● **PROBLEM STATEMENT**: The lines to return begin at the one containing "Task: Click the Abundance axis label" and end at the final line of the material; output them exactly and only them.

● **DATA FOR PROCESSING**:
----------
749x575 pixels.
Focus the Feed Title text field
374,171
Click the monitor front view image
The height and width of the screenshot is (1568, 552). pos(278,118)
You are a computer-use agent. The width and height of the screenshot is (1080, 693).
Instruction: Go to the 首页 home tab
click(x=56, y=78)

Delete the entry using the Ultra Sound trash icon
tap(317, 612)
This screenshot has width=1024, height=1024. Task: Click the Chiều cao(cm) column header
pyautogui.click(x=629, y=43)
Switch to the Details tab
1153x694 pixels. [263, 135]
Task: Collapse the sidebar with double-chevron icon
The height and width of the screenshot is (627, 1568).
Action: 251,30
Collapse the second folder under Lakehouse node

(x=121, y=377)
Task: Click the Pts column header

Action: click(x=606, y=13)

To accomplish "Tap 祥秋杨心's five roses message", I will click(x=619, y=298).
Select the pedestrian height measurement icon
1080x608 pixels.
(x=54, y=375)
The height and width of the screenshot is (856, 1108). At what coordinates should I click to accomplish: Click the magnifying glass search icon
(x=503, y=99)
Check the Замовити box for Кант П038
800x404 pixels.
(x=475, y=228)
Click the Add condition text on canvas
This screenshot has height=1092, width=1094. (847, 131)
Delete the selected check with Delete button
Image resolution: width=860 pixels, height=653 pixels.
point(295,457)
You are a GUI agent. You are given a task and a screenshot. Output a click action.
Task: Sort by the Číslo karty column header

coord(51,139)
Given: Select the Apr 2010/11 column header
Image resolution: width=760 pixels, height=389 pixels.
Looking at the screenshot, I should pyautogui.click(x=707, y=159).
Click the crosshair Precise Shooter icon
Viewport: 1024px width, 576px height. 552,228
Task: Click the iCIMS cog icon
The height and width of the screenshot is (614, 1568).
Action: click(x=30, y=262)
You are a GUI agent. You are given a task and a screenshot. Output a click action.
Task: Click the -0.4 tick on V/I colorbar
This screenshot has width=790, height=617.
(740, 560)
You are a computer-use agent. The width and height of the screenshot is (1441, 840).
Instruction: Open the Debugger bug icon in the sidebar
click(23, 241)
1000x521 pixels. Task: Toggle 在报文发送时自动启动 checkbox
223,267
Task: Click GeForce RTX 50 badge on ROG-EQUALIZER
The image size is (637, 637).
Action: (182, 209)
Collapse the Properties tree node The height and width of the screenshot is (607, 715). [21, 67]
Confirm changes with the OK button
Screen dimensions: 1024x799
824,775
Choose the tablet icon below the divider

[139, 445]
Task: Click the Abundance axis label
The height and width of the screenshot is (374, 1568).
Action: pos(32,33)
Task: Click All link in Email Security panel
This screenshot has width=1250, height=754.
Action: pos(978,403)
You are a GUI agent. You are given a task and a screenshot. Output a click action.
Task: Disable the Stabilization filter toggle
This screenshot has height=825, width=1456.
----------
● **OUTPUT BELOW**:
Task: Click the Abundance axis label
The height and width of the screenshot is (374, 1568).
Action: pos(32,33)
Task: Click All link in Email Security panel
This screenshot has width=1250, height=754.
Action: pos(978,403)
You are a GUI agent. You are given a task and a screenshot. Output a click action.
Task: Disable the Stabilization filter toggle
This screenshot has height=825, width=1456.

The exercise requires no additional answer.